▶ The problem: Retype the review of The Brothers Bloom below in full, word for word, without including the data that follows it.

"Everyone gets what they want" is the slogan for the title characters in a movie that inadvertently makes the audience its mark. It comes out not long after the Bernie Madoff story came down where unlikely folks were defrauded in the pernicious Ponzi scheme.
The Brothers Bloom, as directed by Rian Johnson, is nicely headlined by Rachel Weisz, Adrien Brody, and Mark Ruffalo, and has some appeal as a globe-trotting comedy. Yet, it is hardly effervescent in ways that its cool ambition into relating the confidence of its story can't overcome.
The older Stephen Bloom (Ruffalo) finally latches onto the perfect (last grand) con with the help of a pro (Maximilian Schell) though younger Bloom (Brody) desires "an unwritten life". Johnson lets the fraternal teamwork out from when they were pre-teen emptying a couple of dollars from a group of kids when donning those large black hats. That was back when they dwelled in gloomy foster homes.
The assembly-line of the twisty narrative commences about twenty-five years forthwith as Bloom takes a liking to the siblings' target - Weisz's bored, single New Jersey heiress Penelope, and is reluctant to take advantage of her innocence. It could very well undermine what should be an illicit thrill for all involved as effort is made into taking a manuscript and getting twice its actual value.
In this intricate web of deceit and danger, there is ample backing from Penelope (bankrolling a sizable deal), as she joins the brothers and their "associate", Bang Bang (Rinko Kikuchi, nominated for her work in the telling Babel), a mute really into explosives. Oscar-winner Weisz is a spry, vibrant presence here in showcasing an impulsive beautiful eccentric gal, yet even she (so good in the less free-wheeling Confidence and stealing low-budget ones like The Shape of Things) can't bring joy into this fascination of discerning between the actual and the con.
Brody, who also has an Academy Award (for The Pianist) and Ruffalo (quite good in Zodiac reminding one of Peter Falk) are game but not very convincing, victimized by the approach as sparks hardly flicker among the main characters, especially the romantic tension between Bloom and Penelope. Those who liked Johnson's more vibrant Raymond Chandler-like meller Brick will like the look of The Brothers Bloom as it evokes the film noir of the 1930s. Still, this unsuccessful, but insinuating trickery has much visual personality in its sense of place (shooting occurred in the likes of Romania and Prague) as it jettisons from Athens to Mexico to St. Petersburg.

▶ Supplied entries:

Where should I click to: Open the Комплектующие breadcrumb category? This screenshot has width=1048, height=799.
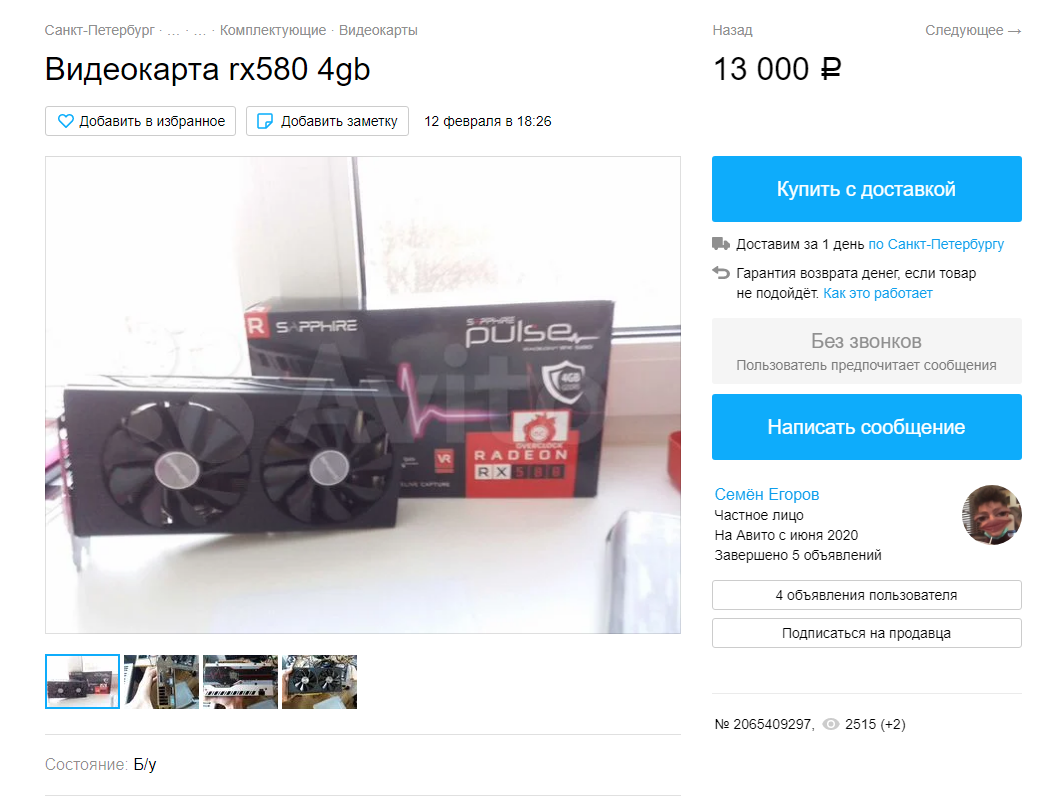click(273, 30)
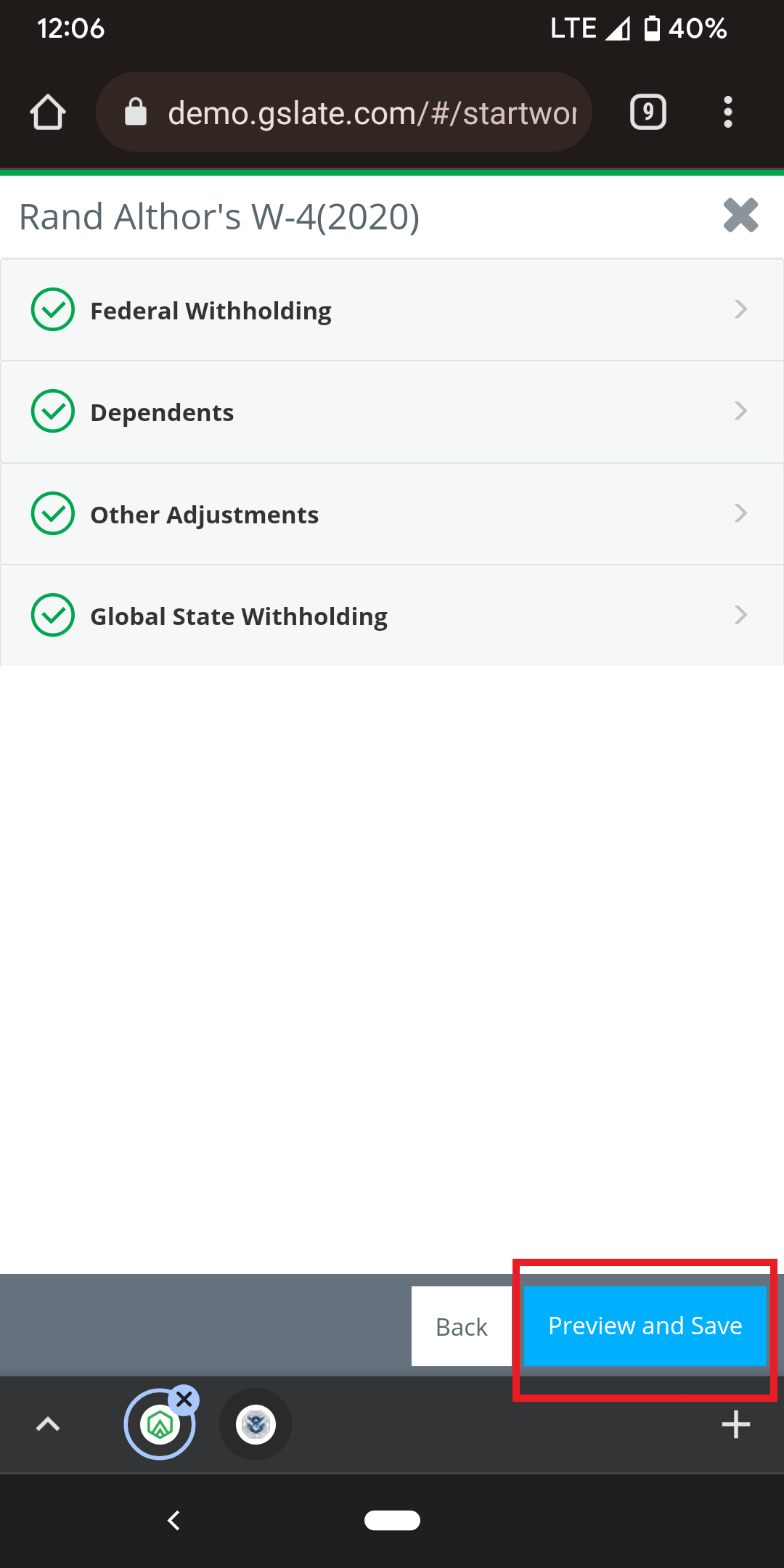Tap the browser home icon

48,113
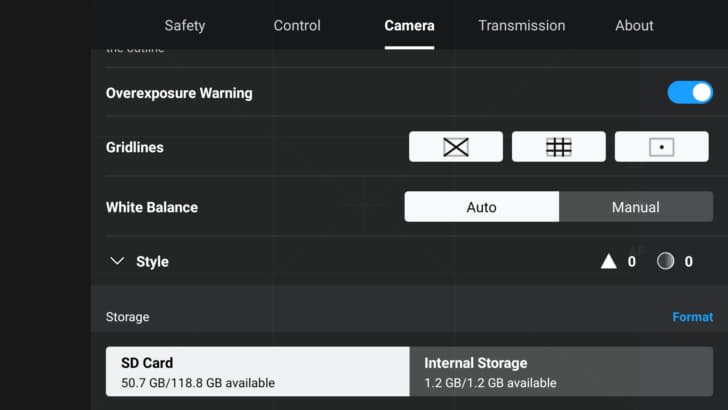728x410 pixels.
Task: Set White Balance to Manual
Action: (x=635, y=207)

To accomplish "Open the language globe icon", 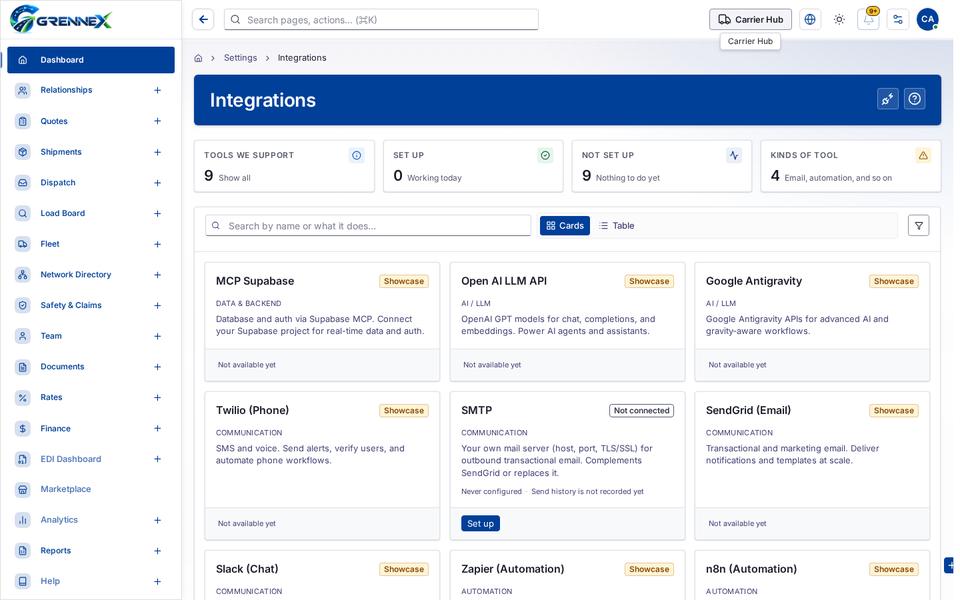I will pyautogui.click(x=809, y=20).
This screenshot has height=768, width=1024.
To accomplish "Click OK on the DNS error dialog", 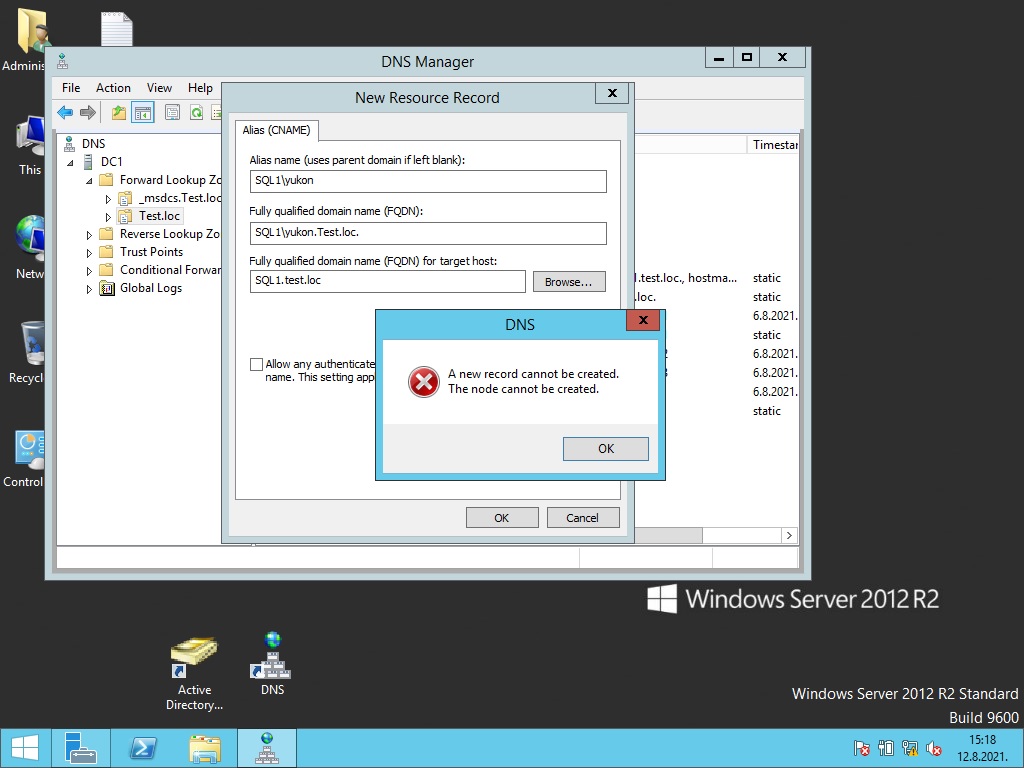I will click(605, 448).
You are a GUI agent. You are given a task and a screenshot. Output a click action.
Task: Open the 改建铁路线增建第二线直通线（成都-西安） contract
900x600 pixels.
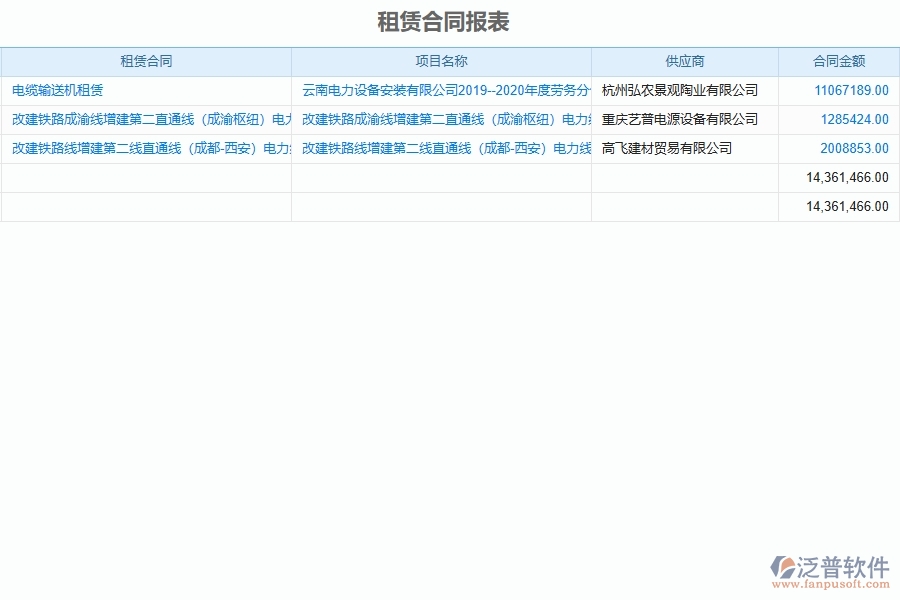click(x=145, y=148)
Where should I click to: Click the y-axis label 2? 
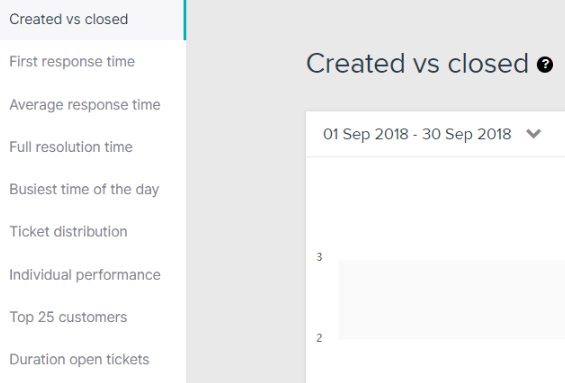319,338
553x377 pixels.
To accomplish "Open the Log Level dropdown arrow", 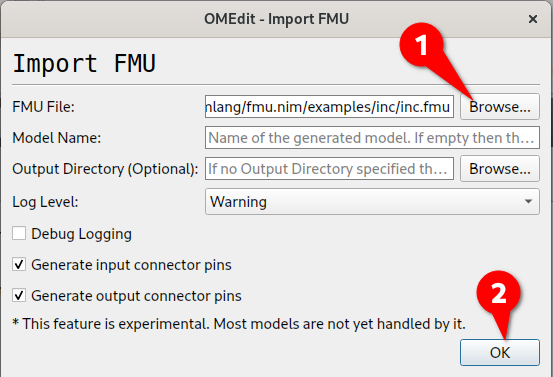I will [x=528, y=202].
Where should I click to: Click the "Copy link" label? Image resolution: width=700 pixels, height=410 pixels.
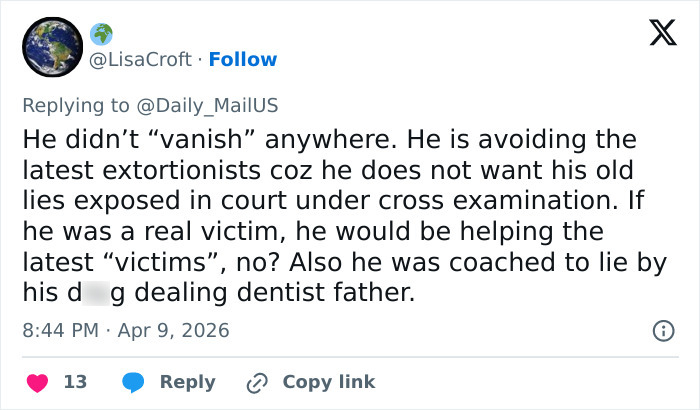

▶ Response:
"Everyone gets what they want" is the slogan for the title characters in a movie that inadvertently makes the audience its mark. It comes out not long after the Bernie Madoff story came down where unlikely folks were defrauded in the pernicious Ponzi scheme.
The Brothers Bloom, as directed by Rian Johnson, is nicely headlined by Rachel Weisz, Adrien Brody, and Mark Ruffalo, and has some appeal as a globe-trotting comedy. Yet, it is hardly effervescent in ways that its cool ambition into relating the confidence of its story can't overcome.
The older Stephen Bloom (Ruffalo) finally latches onto the perfect (last grand) con with the help of a pro (Maximilian Schell) though younger Bloom (Brody) desires "an unwritten life". Johnson lets the fraternal teamwork out from when they were pre-teen emptying a couple of dollars from a group of kids when donning those large black hats. That was back when they dwelled in gloomy foster homes.
The assembly-line of the twisty narrative commences about twenty-five years forthwith as Bloom takes a liking to the siblings' target - Weisz's bored, single New Jersey heiress Penelope, and is reluctant to take advantage of her innocence. It could very well undermine what should be an illicit thrill for all involved as effort is made into taking a manuscript and getting twice its actual value.
In this intricate web of deceit and danger, there is ample backing from Penelope (bankrolling a sizable deal), as she joins the brothers and their "associate", Bang Bang (Rinko Kikuchi, nominated for her work in the telling Babel), a mute really into explosives. Oscar-winner Weisz is a spry, vibrant presence here in showcasing an impulsive beautiful eccentric gal, yet even she (so good in the less free-wheeling Confidence and stealing low-budget ones like The Shape of Things) can't bring joy into this fascination of discerning between the actual and the con.
Brody, who also has an Academy Award (for The Pianist) and Ruffalo (quite good in Zodiac reminding one of Peter Falk) are game but not very convincing, victimized by the approach as sparks hardly flicker among the main characters, especially the romantic tension between Bloom and Penelope. Those who liked Johnson's more vibrant Raymond Chandler-like meller Brick will like the look of The Brothers Bloom as it evokes the film noir of the 1930s. Still, this unsuccessful, but insinuating trickery has much visual personality in its sense of place (shooting occurred in the likes of Romania and Prague) as it jettisons from Athens to Mexico to St. Petersburg.